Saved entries
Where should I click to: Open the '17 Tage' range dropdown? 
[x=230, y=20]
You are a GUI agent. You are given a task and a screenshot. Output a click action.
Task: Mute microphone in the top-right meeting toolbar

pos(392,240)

WHAT THE EXERCISE ASKS
Convert every line of the material above into a Markdown table with the columns No. and Entry, one numbered row per line, omitting blank lines.

FULL SOLUTION
| No. | Entry |
|---|---|
| 1 | Where should I click to: Open the '17 Tage' range dropdown?  |
| 2 | [x=230, y=20] |
| 3 | You are a GUI agent. You are given a task and a screenshot. Output a click action. |
| 4 | Task: Mute microphone in the top-right meeting toolbar |
| 5 | pos(392,240) |